Alexi-dono said:I hypothesize that all the logic gates could be made by; different combinations of refraction, and reflection. As for each band of light having different speeds, that is not necessarily a bad thing. My personal end goal with this; is to try to create a mechanism that functions like a human brain, except with light as the signal carrier. So I knew when I started this it would be both complicated, and impractical at times... Also each band of light is a different signal, this it why I said roygbpbw are base units...
I'm sorry...berkeman said:We generally don't allow personal speculation and personal theory development on the PF. We prefer to discuss the state of the art and potential next steps. What have you read in the mainstream literature so far about "Optical Computing"? There's quite a bit of good information out there, based on real science...
Yes I have read it, and I looked into a lot of other sources. I think I have enough to begin designs now...Drakkith said:Have you read this article yet? http://en.wikipedia.org/wiki/Optical_computing
Alexi-dono said:Yes I have read it, and I looked into a lot of other sources. I think I have enough to begin designs now...
Drakkith said:How do you plan to do the actual computing? Modern computers use transistors as the basic building block of almost all other components. What are you planning to use?
Alexi-dono said:How I solved the transistor problem is a secret that I intend to keep, all I will say is that the pieces are there if you know what to look for... Can anyone suggest a good 3D modeling software; that can handle massive loads?
Optical computing is a form of computing that uses light instead of electricity to perform operations. This allows for faster processing speeds and lower energy consumption compared to traditional electronic computers.
Optical computing uses light beams to represent and manipulate data. These beams are directed through optical components such as lenses and mirrors, and can be manipulated using techniques such as diffraction and interference to perform operations.
Optical computing offers several advantages over traditional electronic computing, including faster processing speeds, lower energy consumption, and higher data storage capacity.

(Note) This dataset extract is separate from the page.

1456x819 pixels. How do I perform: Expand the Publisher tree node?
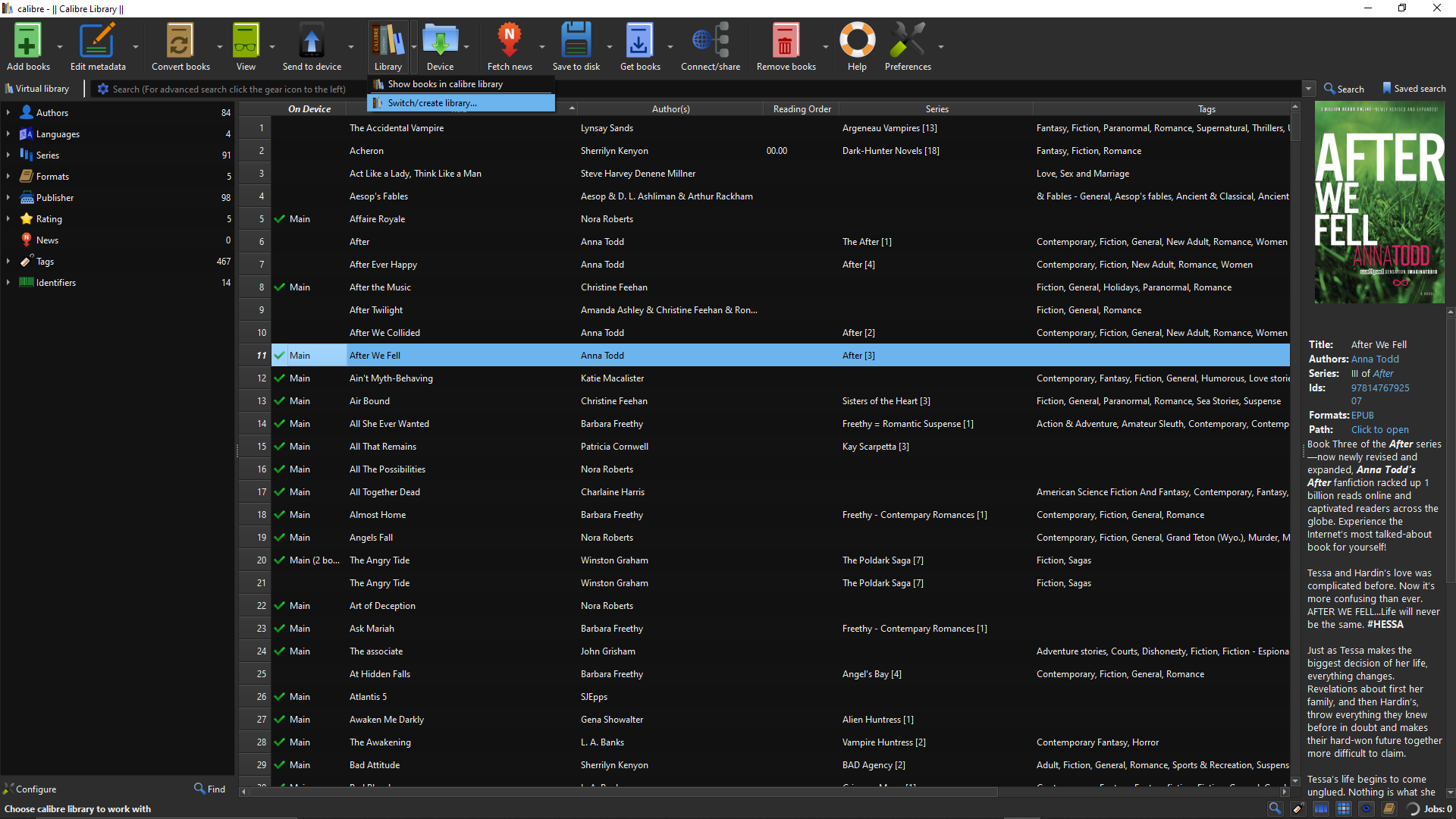[8, 197]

It also has the potential to overcome the limitations of Moore's Law, which predicts the slowing down of traditional electronic computing as technology advances.
One of the major challenges of optical computing is the development of reliable and efficient optical components and devices. Another challenge is the integration of optical computing with traditional electronic systems, as well as the development of software and algorithms that can use light-based data processing.
Optical computing has the potential to revolutionize fields such as data processing, artificial intelligence, and cryptography. It can also improve the performance of technologies such as telecommunications, imaging, and sensing. Additionally, optical computing has the potential to enable the development of quantum computers, which could solve complex problems at a much faster rate than traditional computers.